_TEXTE:_
Les souvenirs fous de Jacques Borlée: « Sans l’athlétisme, j’aurais pu devenir un truand »
L’écrivain Alain van den Abeele, qui se présente comme « un raconteur d’histoires qui n’interviewe que les gens passionnés », relate le parcours humain et sportif de Jacques Borlée, qui dévoile de nombreuses facettes méconnues de sa personnalité, de ses échecs et de ses succès. Extraits exclusifs.
« J’aurais voulu être Jacky Ickx »
« Comme tous les enfants, nous jouions aux gendarmes et aux voleurs, à la balle, aux billes. J’ai le souvenir d’un train électrique Märklin à partager en sept! Mais notre grande affaire, c’étaient des courses à vélo autour du bloc de maisons et ma mère arbitrait nos championnats. Nous les prenions très au sérieux pour une question d’honneur. Ces luttes étaient acharnées. Nous avions l’illusion d’appartenir à des pelotons prestigieux. Mon frère Guy, plus puissant – il avait trois ans de plus que moi -, me réglait au sprint. L’affront se doublait d’une injustice. Mais je me vengeais dans les contre-la-montre chronométrés par ma mère. À chacun son brin de légende. Nous étions, tour à tour, Felice Gimondi, FrancescoMoser, Patrick Sercu, Roger De Vlaeminck, Raymond Poulidor… J’étais Eddy Merckx.

_CONSIGNE RÉDIGÉE 1:_ Présentez sous forme de liste numérotée, sans les lignes vides, le passage des enregistrements allant de la ligne contenant « Task: Click the » jusqu’à la ligne contenant « The image size is (927, 1204). », ces deux lignes comprises.

_DONNÉES FOURNIES:_

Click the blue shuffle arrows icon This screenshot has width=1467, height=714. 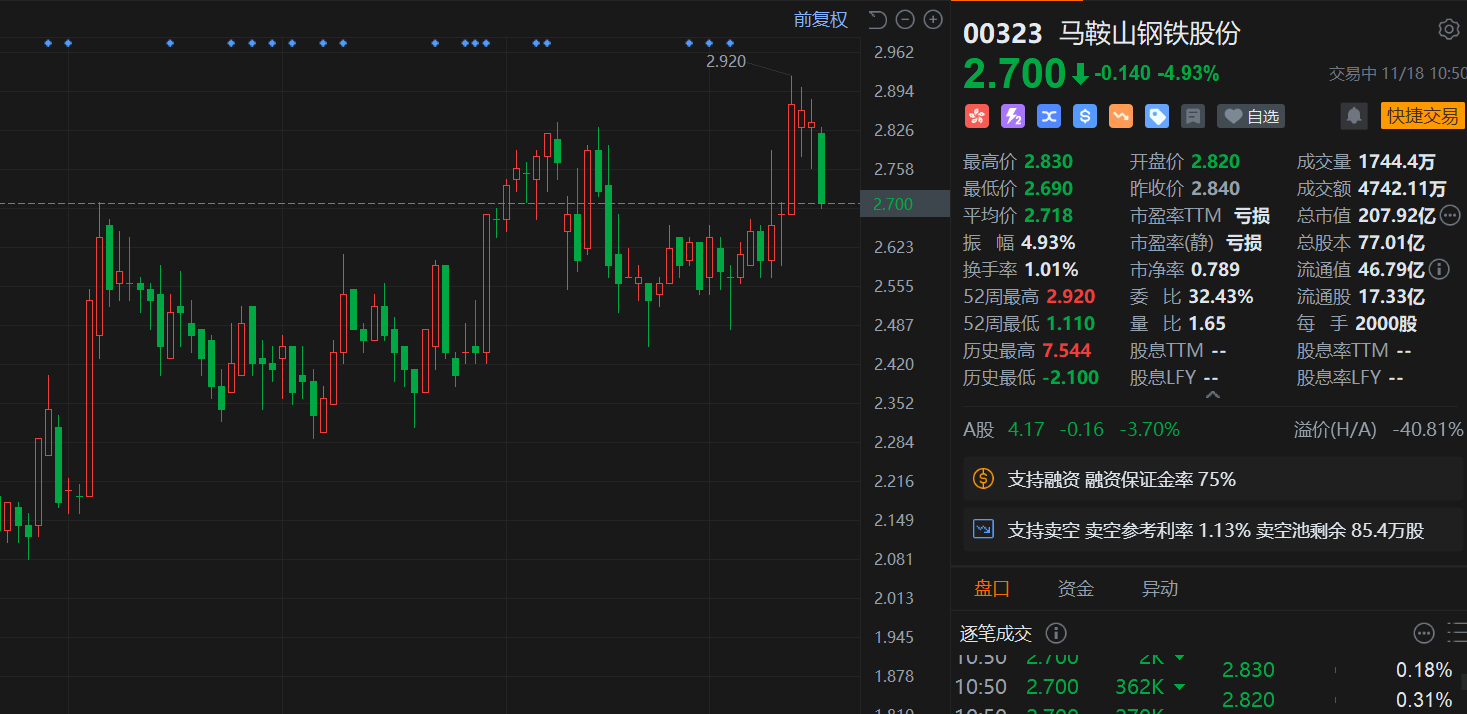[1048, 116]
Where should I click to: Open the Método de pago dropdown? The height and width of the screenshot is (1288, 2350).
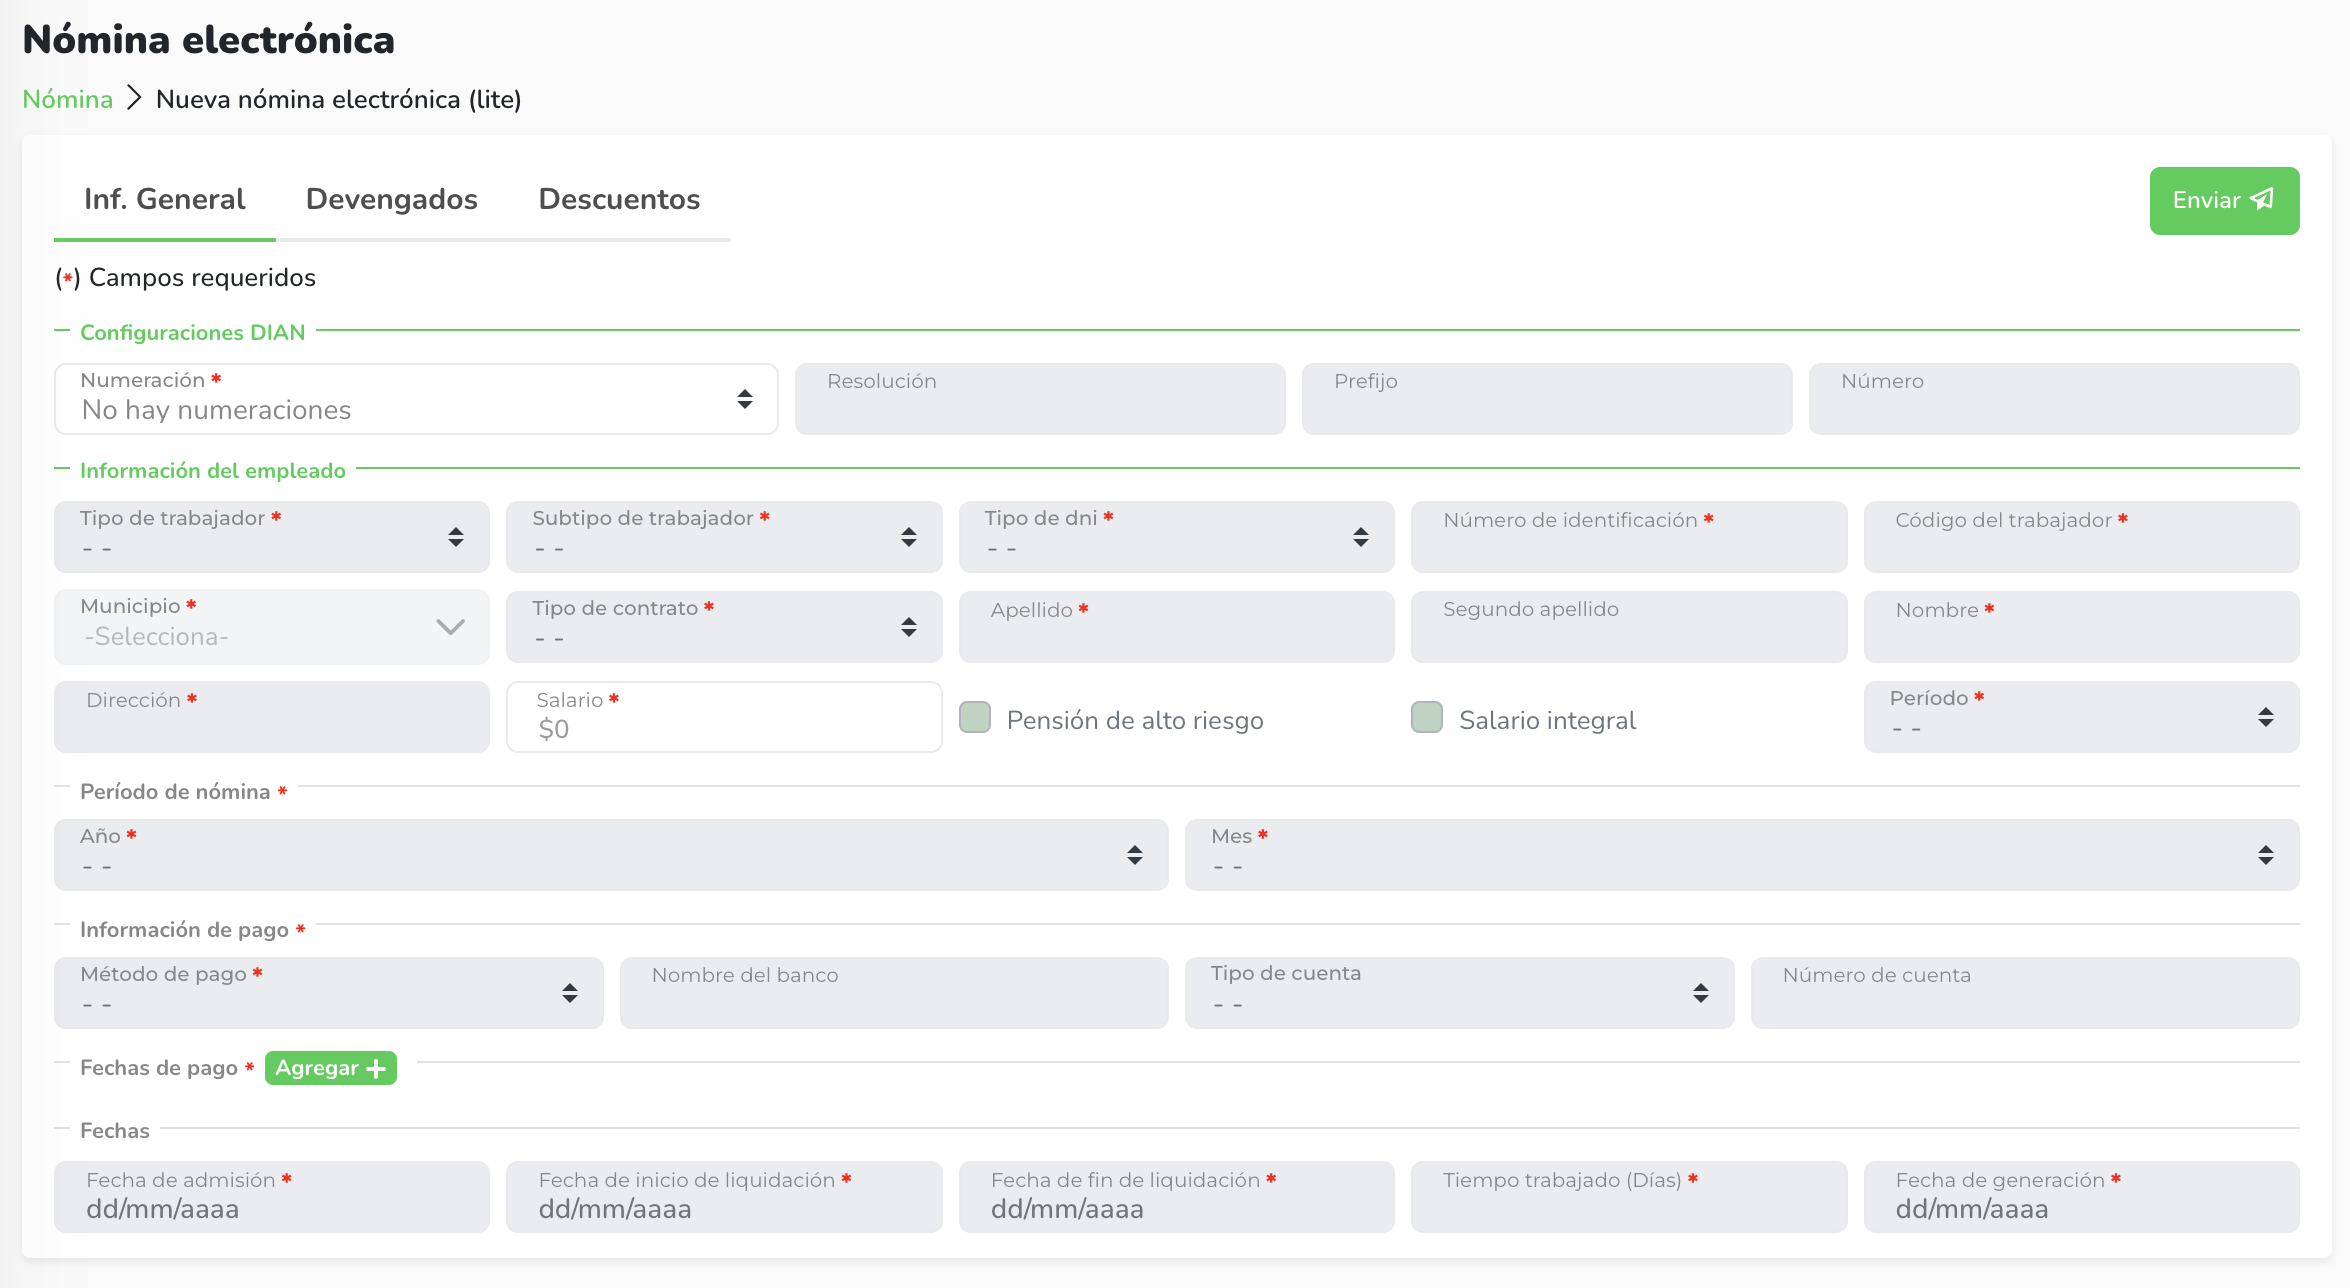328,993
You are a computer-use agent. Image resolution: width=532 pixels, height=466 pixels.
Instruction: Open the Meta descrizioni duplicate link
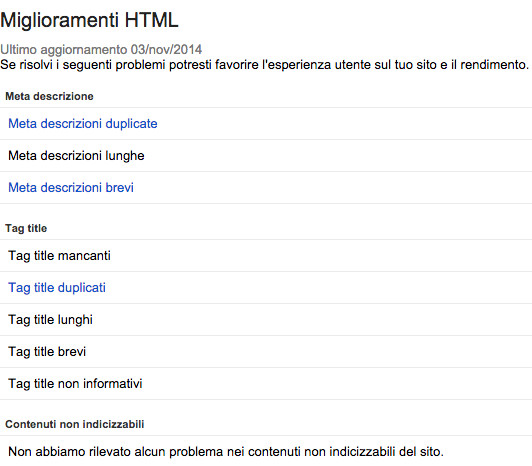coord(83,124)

==

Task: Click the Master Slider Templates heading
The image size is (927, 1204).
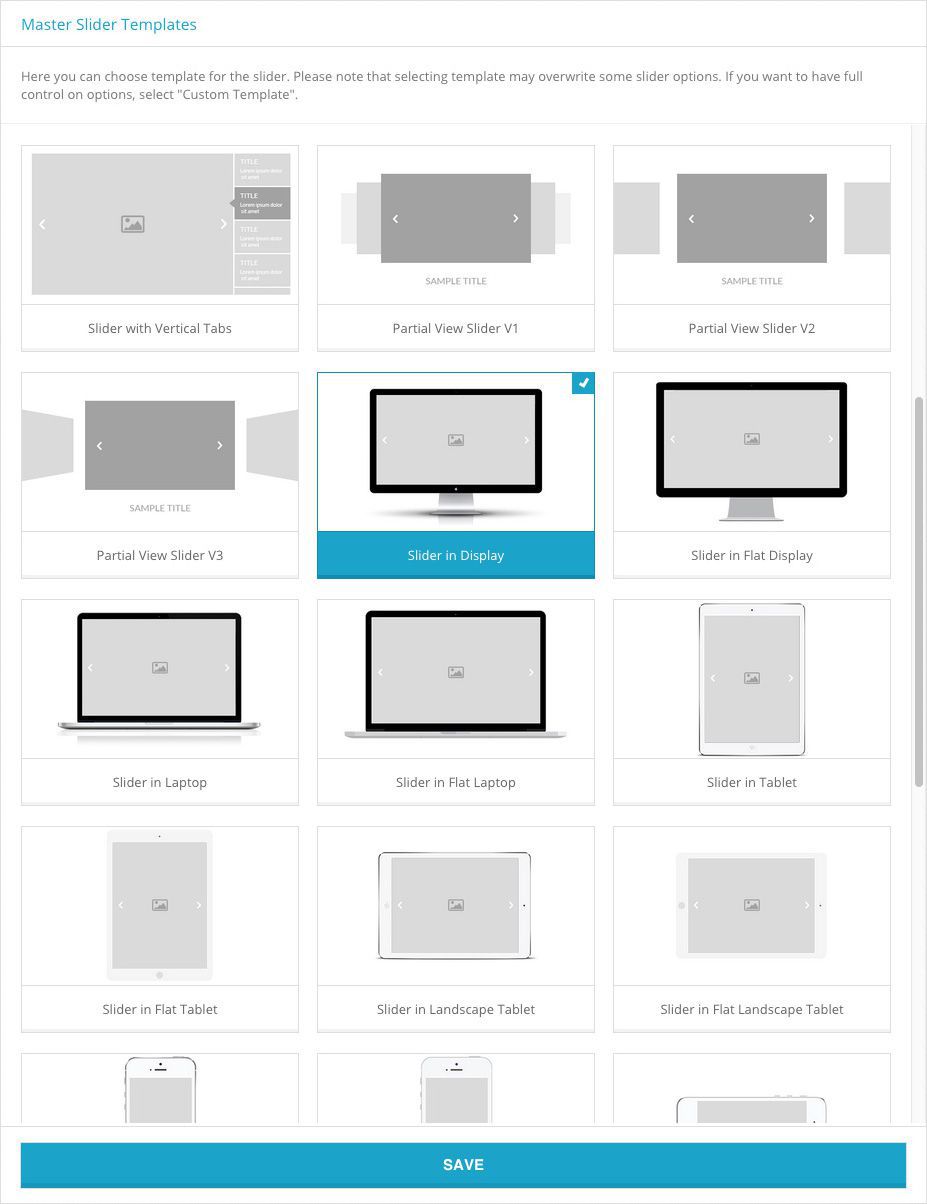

_CONSIGNE RÉDIGÉE 2:_ Condensez en une ou deux phrases le paragraphe de l’article sur Jacques Borlée qui commence par « L’écrivain Alain van den Abeele », en conservant ses informations essentielles.

_RÉPONSE FINALE 1:_
1. Task: Click the Master Slider Templates heading
2. The image size is (927, 1204).

_RÉPONSE FINALE 2:_ L’écrivain Alain van den Abeele, qui se dit « raconteur d’histoires » n’interviewant que des passionnés, retrace le parcours humain et sportif de Jacques Borlée, lequel révèle des aspects méconnus de sa personnalité, de ses échecs et de ses succès. Suivent des extraits exclusifs.